_TEXTO_
______________________________

El Correo-ANTONIO RIVERA
¿Cómo evitas la consecuencia de que los saudíes te quiten el encargo de construir cinco fragatas, con las que se mantendrá el empleo en una zona con un 30% de paro?
La reciente discusión acerca de las bombas inteligentes que les revendemos a los saudíes para atacar a sus vecinos ha desnudado las posibilidades y límites de la política. Normalmente, esta se desarrolla en unos marcos contenidos: se maquillan algunos aspectos, se reforma y se charla la mayor parte del tiempo sobre asuntos que no van a ir a ninguna parte, una especie de cotilleo protagonizado por la clase política y sus cosas. Pero, a veces, se cuestiona radicalmente lo anterior, la política adopta las mayúsculas y se arremanga para cambiar por completo algo. El ejemplo puede ir del secesionismo catalán a la penalización de los contaminantes motores diésel o a la implantación de la ley de dependencia. En otras, como en esta de las bombas para los saudíes, se trata de compaginar las convicciones extendidas o el horror ante la realidad –los niños recientemente masacrados en Yemen– con las posibilidades reales de la política. Es la política cruda, sin ambages ni barreras.

______________________________

_DATOS ALMACENADOS_
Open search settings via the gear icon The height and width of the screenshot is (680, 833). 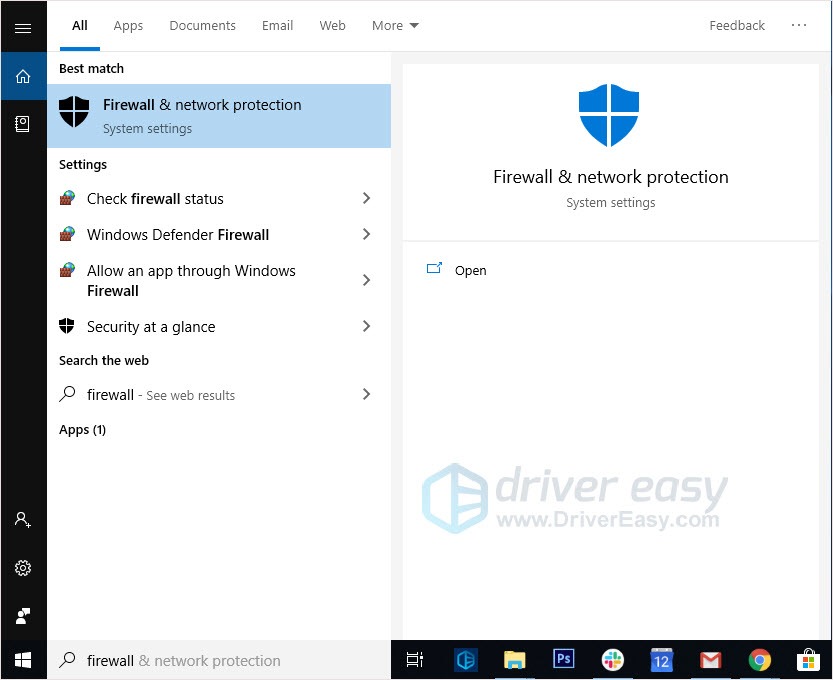[x=23, y=567]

______________________________

_INSTRUCCIONES_
1. Responda a lo siguiente según el texto sobre las bombas vendidas a los saudíes:
(a) ¿Cuántas fragatas se menciona que deben construirse por encargo de los saudíes?
(b) ¿Qué porcentaje de paro se atribuye a la zona donde se mantendría el empleo?
(c) ¿En qué lugar se indica que fueron masacrados recientemente unos niños?
2. Transcriba, del texto sobre las bombas vendidas a los saudíes, el fragmento que va desde "El Correo-ANTONIO RIVERA" hasta "30% de paro?", este último incluido.
3. Prosiga el texto sobre las bombas vendidas a los saudíes a partir de su última oración.

_RESPUESTAS ESPERADAS_
1.
(a) Cinco fragatas.
(b) Un 30%.
(c) En Yemen.

2.
El Correo-ANTONIO RIVERA
¿Cómo evitas la consecuencia de que los saudíes te quiten el encargo de construir cinco fragatas, con las que se mantendrá el empleo en una zona con un 30% de paro?

3.
Lo explicaba muy bien un dirigente de Podemos, con esa clarividencia tan propia de la izquierda radical. Venía a decir que estaba en contra de esas ventas, a favor de la carga de trabajo para los astilleros gaditanos y denunciaba la tardanza en desarrollar un modelo productivo alternativo para Andalucía. Las tres cosas en una misma frase, sin pestañear ni tomar aire en medio. Puro sentido común si uno fuera un político opositor, un sostenedor circunstancial del Gobierno –como es él–, un analista o tertuliano, un activista o un ciudadano enfurecido por semejante atentado contra la humanidad. Pero ¿y si eres un gobernante? ¿Cómo se encaja el trinomio de soluciones en el marco temporal de una legislatura y en el de las posibilidades de tomar una decisión con el apoyo político correspondiente? ¿Cómo evitas la consecuencia de que los saudíes reaccionen quitándote el encargo para construir cinco fragatas, no menos inteligentes y bélicas, con las que se mantendrá el trabajo de miles de trabajadores en un lugar que ronda el 30% de paro? Es una de esas situaciones en las que uno no quisiera ser político gobernante.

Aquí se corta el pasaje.